Sunday, May 25, 2008

The Thirty-Second Web User

You could get the impression that web users are starting to live their whole lives online by looking at the recent trends in virtual worlds, social web sites, and blogs, but at the same time, there is a larger trend going in the opposite direction. As I recently wrote elsewhere, the next big trend in the web will be a move to sites that let people get answers and get things done quickly, in a minute or less. Advertisers and sites resist this trend at their peril; people who are pressed for time will leave a site that takes two minutes if they can get the same answer elsewhere in one minute.

According to one expert who actually watches the way people use web sites, web users are measurably more quick and ruthless than they were last year, often having a very specific goal in mind and either achieving it or giving up in a very short time.

Web users who want quick results are “getting very frustrated with all the extras” that advertisers are putting on web pages, says the BBC summary of the report.

This is not entirely a new trend. suffered huge losses around six years ago when pop-up advertisements slowed down its pages and most users left. The site’s performance is much better in recent years, but users have not flocked back to it. Everyone remembers too how quickly Google came to dominate Internet search with its uncluttered, plain-white site design and how Amazon has never been seriously challenged by online retailers with more conventionally cluttered page designs. Web designers for years have told us how important it is to get people quickly and easily from the advertised start page of a web site to a completed transaction. But users are getting quicker; more often, a web session is one search, one answer, and that’s the end of it.

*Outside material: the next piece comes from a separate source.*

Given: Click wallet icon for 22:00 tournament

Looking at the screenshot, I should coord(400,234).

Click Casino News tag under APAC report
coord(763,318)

You would expect this when people use the web as a dictionary, but it is applying to the entertainment side of the web experience too. This morning, I sat down at my computer, went to YouTube, watched one video (the new song by Weezer), then got up and went back to my household chores. And I know I’m not the only one doing this. When you’re in a hurry, a four-minute video beats watching a half-hour television show by 26 minutes. If people can cut back their entertainment this way, I believe they can be quick about almost everything they do on the web.